I gdy tak sobie rozmawialiśmy o tym, co najbardziej nam się podoba, czyli
o gastronomii i jedzeniu, wspomniał mi o przepisie na schab, który z początku wydał mi się dość skromny, gdyż do jego przygotowania potrzeba jedynie soli gruboziarnistej, masła i folii aluminiowej, ale efekt jest zaskakujący. W tym przypadku używamy techniki gotowania zwanej „al papillote”
(w papilotach), polegającej na zawinięciu produktu w materiał odporny na ciepło, taki jak np. folia aluminiowa, która po szczelnym jej zamknięciu tworzy efekt komory próżniowej i sprawia, że zawinięte w środku mięso gotuje się w sosie własnym i pozostaje soczyste. Do przepisu Pana Waldemara dodałem moją ulubioną hiszpańską przyprawę, jaką jest czosnek, aby przygotowany schab był mieszanką polskiej i hiszpańskiej kuchni.  Zapraszam więc do gotowania…
SKŁADNIKI

   - ok. 800g schabu wieprzoweg
   - pół kostki masła
   - 1 szczypta soli gruboziarnistej
   - 1 szczypta pieprzu
   - 5 ząbków czosnku

1. Schab nakrajamy do połowy, jakbyśmy kroili go na plastry o grubości 1cm,
a przestrzenie między plastrami wypełniamy masłem. Dodajemy całe ząbki czosnku, sól i pieprz, zawijamy w folię aluminiową i wkładamy do wcześniej nagrzanego piekarnika. Pieczemy w temperaturze 180-200°C ok. godziny. Według oryginalnego przepisu, schab został nie tylko nakrojony, ale pokrojony na plastry, a potem ponownie złożony.

2. Mój schab był gotowy już  po 50 minutach.  Wyjmujemy go wtedy z piekarnika
i w miejscach, gdzie był nakrojony, kroimy na plastry i serwujemy. Dla lepszego smaku polewamy nasz schab na talerzu sosem, jaki powstał w wyniku zamknięcia go w papierze aluminiowym z masłem.
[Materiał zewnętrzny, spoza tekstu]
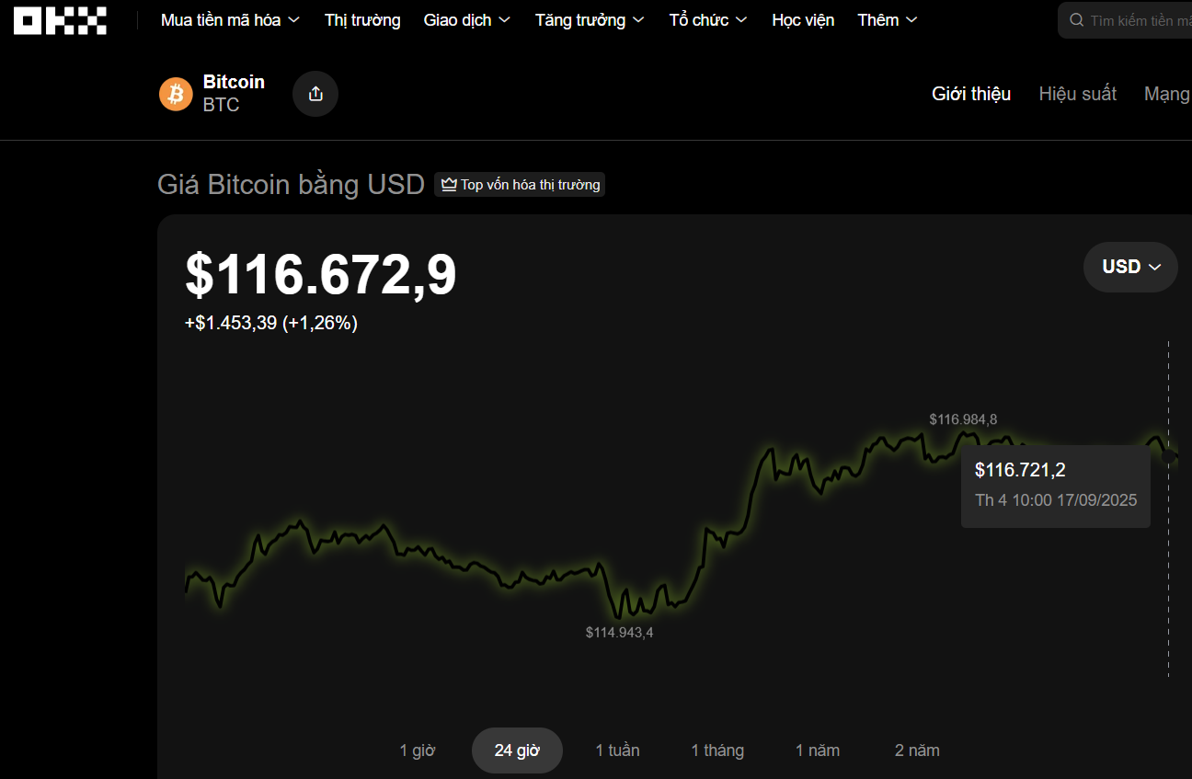Screen dimensions: 1192x779
Task: Enable '2 năm' chart range
Action: tap(916, 750)
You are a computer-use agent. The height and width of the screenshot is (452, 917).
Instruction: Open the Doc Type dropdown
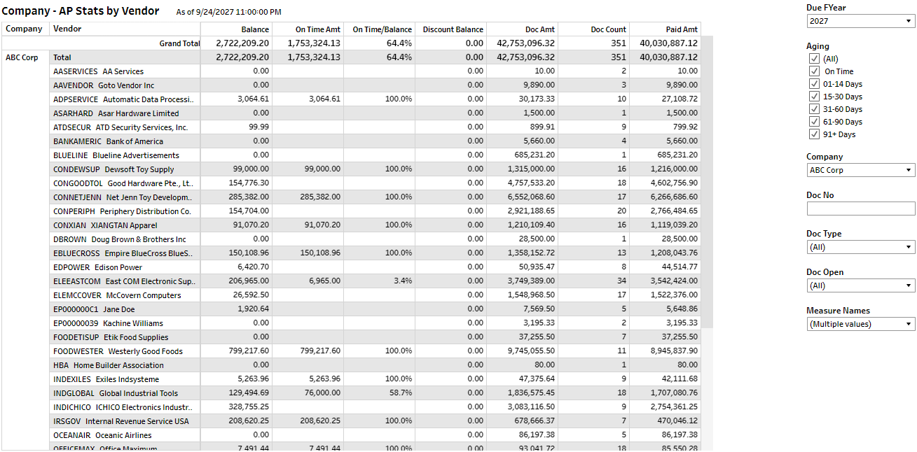860,247
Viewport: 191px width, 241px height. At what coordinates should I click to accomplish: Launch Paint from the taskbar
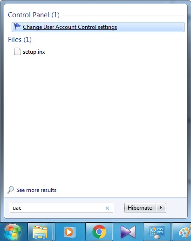184,232
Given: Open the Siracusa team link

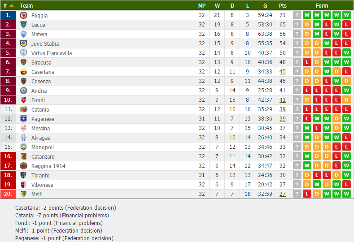Looking at the screenshot, I should pyautogui.click(x=41, y=62).
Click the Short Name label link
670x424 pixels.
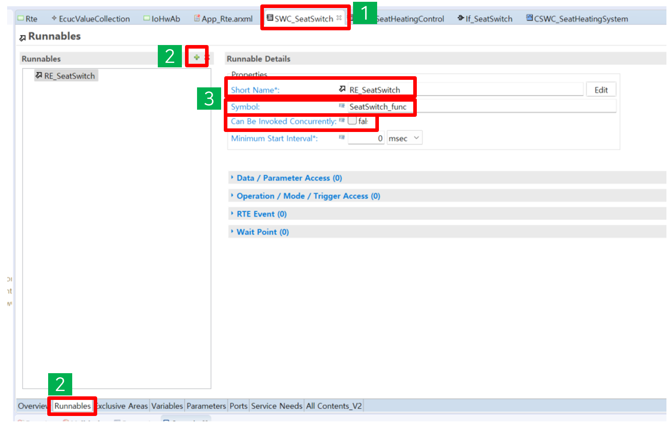[x=255, y=90]
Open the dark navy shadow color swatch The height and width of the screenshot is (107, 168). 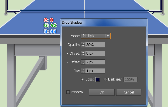pos(97,79)
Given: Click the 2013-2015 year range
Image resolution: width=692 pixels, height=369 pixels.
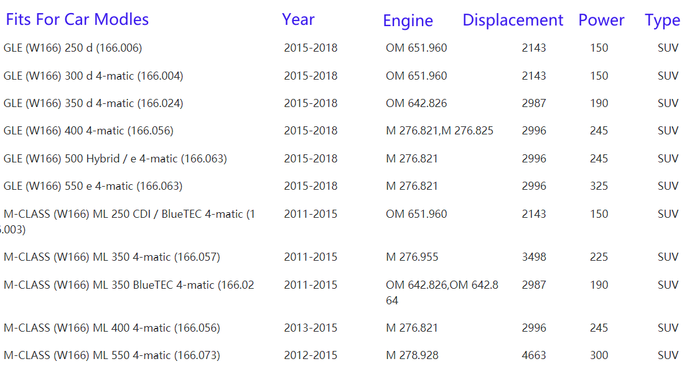Looking at the screenshot, I should [x=311, y=328].
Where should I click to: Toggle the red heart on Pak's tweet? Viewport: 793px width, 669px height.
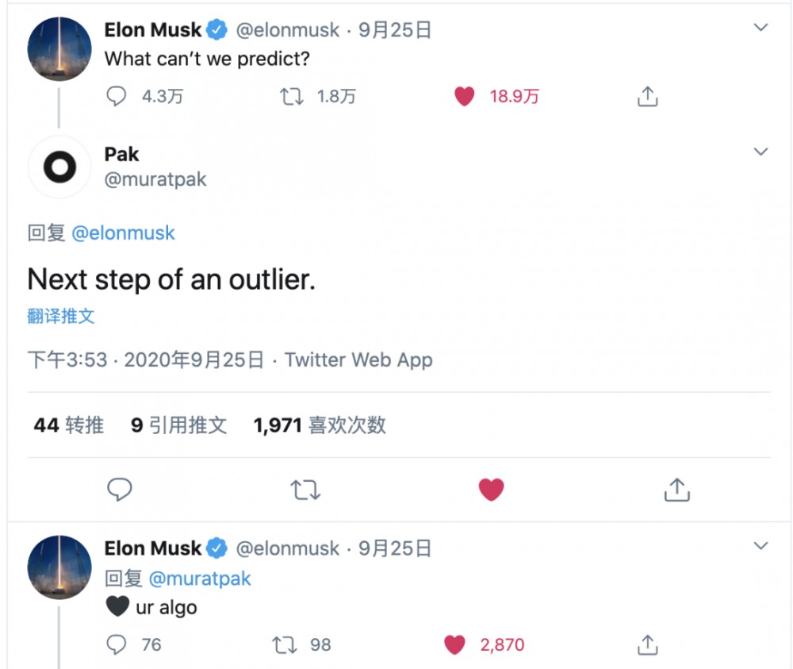[x=491, y=490]
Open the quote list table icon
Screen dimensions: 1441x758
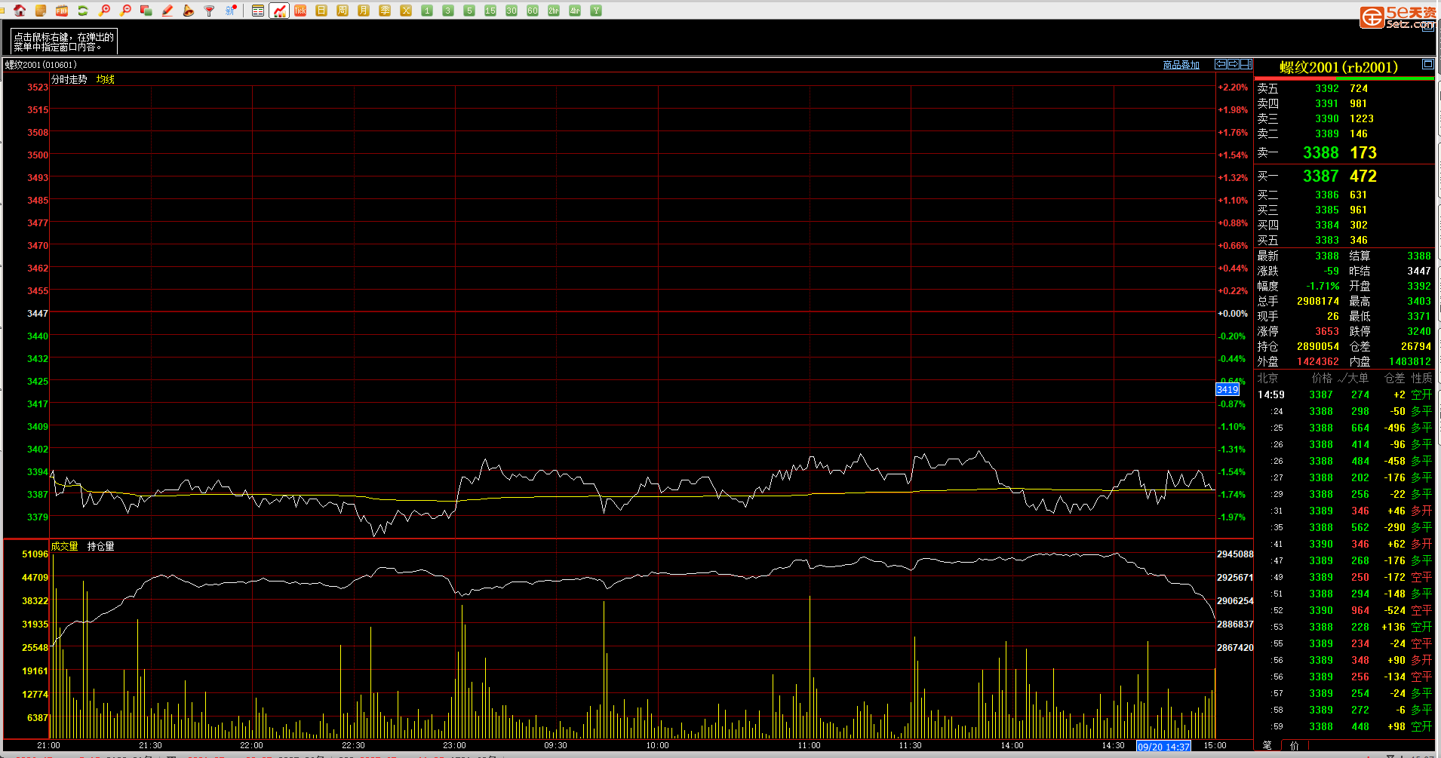coord(258,11)
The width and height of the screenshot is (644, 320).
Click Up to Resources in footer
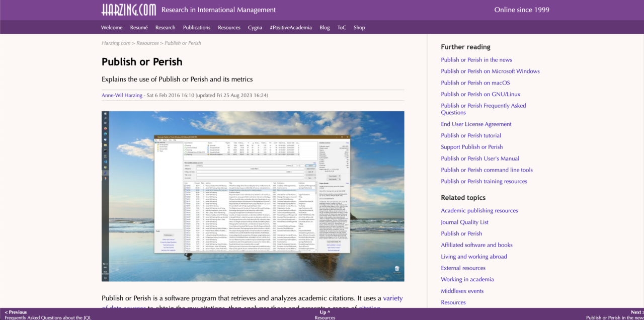[325, 312]
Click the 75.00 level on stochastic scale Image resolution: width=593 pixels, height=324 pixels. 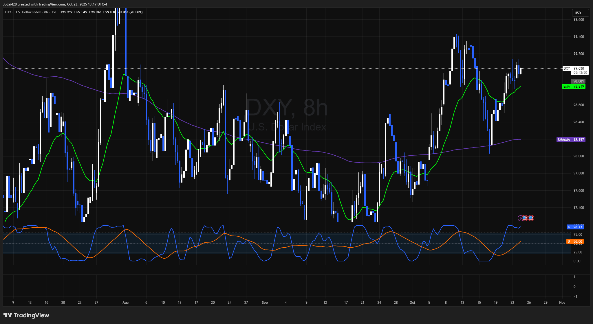click(x=577, y=235)
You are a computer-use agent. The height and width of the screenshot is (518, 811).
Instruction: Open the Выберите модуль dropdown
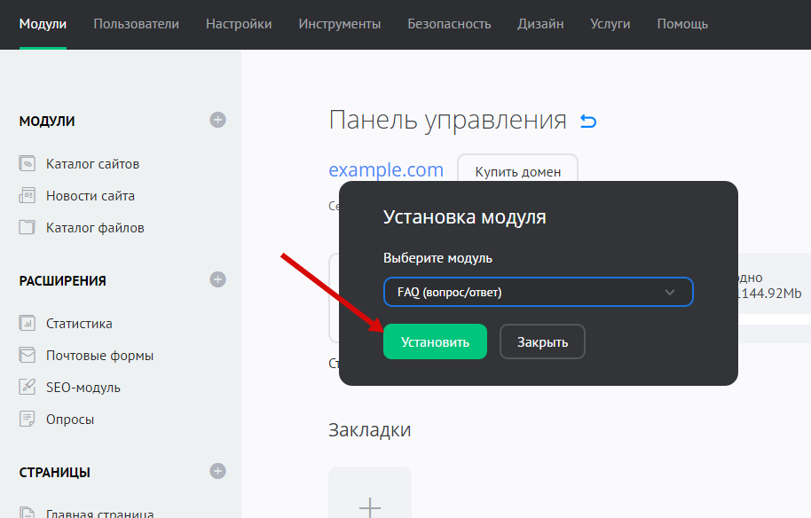[x=538, y=292]
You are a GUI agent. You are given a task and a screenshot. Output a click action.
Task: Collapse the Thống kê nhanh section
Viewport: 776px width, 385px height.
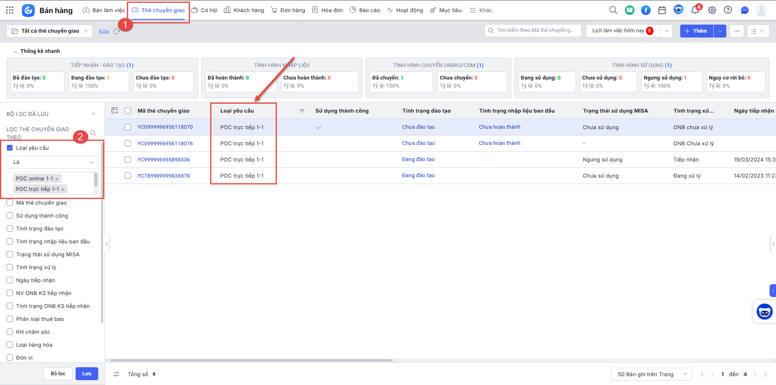click(x=15, y=51)
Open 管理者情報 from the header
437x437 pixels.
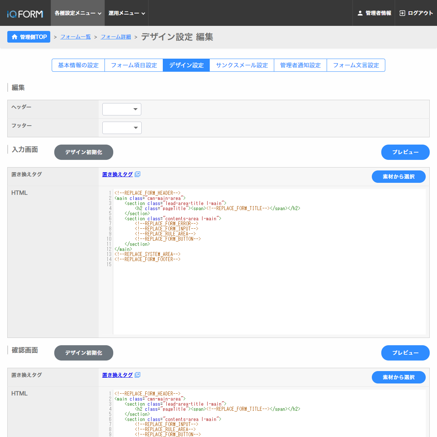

Ja osobiście lubię po upieczeniu się schabu i otwarciu folii aluminiowej, przelać powstały sos do miseczki, a sam schab pozostawić jeszcze na 10 minut w piekarniku, aby go troszkę przyrumienić. Ja podałem go z pieczonymi ziemniaczkami, ale równie dobrze smakuje z purée ziemniaczanym. Mam nadzieję, że będzie Wam smakował. Jeśli macie jakieś pytania czy wątpliwości, piszcie śmiało, a będzie mi bardzo miło na nie odpowiedzieć. Smacznego!